Saliency is a key cognitive mechanism that prioritizes particular stimuli over others: our brain takes decisions about what is relevant or not in every particular situation in the process of exploring the world.
From a research perspective we identify the following key directions for advancing this technology:
- Multimodality: humans cannot conceive the world using a single modality. Yet most research results specialize on a particular one and have a limited understanding of others. Based on our experience we propose an integration of the two main human modalities: aural and visual. This integration pivots around two main conceptions: first, taking an information-theoretic based perspective for evaluation improves the interpretability of the results and is expected to provide a helpful metric for the fusion and second, an understanding of the role of time.
- Bio-inspiration: deep learning algorithms have had a profound impact in a large number of computational tasks and have also been employed for building models of visual saliency mainly for fusing maps based on different features. However, up to our knowledge, its application to aural saliency has not been explored. Mathematical morphology has also proven to be an advantageous tool to mimick psychoacoustical properties of the human auditory system.

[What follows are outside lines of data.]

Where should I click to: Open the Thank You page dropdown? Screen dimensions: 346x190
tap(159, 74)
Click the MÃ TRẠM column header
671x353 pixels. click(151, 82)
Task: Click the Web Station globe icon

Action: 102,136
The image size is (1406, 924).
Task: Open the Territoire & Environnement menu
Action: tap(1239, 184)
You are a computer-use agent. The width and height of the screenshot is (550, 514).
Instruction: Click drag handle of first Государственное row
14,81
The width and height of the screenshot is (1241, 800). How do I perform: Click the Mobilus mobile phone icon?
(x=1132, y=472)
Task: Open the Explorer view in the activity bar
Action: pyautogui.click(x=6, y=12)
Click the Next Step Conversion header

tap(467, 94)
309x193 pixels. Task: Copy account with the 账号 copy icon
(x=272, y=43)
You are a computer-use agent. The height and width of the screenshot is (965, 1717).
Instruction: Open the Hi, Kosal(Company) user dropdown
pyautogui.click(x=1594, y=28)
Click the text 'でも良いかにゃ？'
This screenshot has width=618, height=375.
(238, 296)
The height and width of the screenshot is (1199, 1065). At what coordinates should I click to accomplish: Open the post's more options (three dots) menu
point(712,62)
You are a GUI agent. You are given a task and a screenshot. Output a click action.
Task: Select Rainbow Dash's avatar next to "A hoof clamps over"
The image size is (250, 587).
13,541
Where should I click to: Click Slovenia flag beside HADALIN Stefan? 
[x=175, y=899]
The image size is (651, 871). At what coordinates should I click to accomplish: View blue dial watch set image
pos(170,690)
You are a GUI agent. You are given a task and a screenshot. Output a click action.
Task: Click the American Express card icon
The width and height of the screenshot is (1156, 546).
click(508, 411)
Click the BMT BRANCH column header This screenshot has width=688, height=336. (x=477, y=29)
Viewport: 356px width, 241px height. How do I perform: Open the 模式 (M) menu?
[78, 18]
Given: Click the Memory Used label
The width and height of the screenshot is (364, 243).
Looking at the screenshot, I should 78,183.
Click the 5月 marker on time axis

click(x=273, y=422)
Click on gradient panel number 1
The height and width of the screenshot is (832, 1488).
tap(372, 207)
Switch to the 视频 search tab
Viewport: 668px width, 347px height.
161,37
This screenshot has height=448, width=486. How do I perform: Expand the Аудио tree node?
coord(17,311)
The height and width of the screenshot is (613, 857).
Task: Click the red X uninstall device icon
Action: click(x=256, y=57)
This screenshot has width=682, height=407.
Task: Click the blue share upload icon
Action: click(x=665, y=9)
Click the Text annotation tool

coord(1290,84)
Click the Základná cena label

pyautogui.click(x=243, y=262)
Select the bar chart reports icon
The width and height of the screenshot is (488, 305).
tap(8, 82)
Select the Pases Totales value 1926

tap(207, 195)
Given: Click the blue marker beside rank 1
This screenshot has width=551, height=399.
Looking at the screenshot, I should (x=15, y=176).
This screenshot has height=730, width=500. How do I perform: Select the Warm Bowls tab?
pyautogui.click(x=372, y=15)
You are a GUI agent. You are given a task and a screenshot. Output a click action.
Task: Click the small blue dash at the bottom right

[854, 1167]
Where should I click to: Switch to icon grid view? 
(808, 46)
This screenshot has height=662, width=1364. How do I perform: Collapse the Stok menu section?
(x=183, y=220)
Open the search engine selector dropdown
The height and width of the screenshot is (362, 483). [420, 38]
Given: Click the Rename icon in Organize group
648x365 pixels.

- Context-awareness and self-adaptation: in contrast with the abundant literature about visual bottom-up saliency (the one based on low-level features or stimuli) the modeling of top-down visual attention still remains an open problem since its solutions are, in general, task-dependent. We aim at integrating bottom-up and top-down models by adopting a general framework where user goals and their relationship with low-level stimuli can be learnt and adapted for a particular context (task, individual, environmental, etc.). The capability of acquiring knowledge through the discovery of latent classes, topics, tasks or events together with the adoption of exploratory based analysis guided by experts is our proposal to contribute in this area.
From a methodological point of view, we adopt an end-user perspective since knowledge of the perceptual relevance of audio-visual items can be applied to several problems: e.g. object recognition, action classification or event detection. This, not only involves developing algorithms that incorporate saliency, but also changing the evaluation protocol, moving from the traditional evaluation that assesses the alignment of saliency maps and human fixations to a more meaningful one.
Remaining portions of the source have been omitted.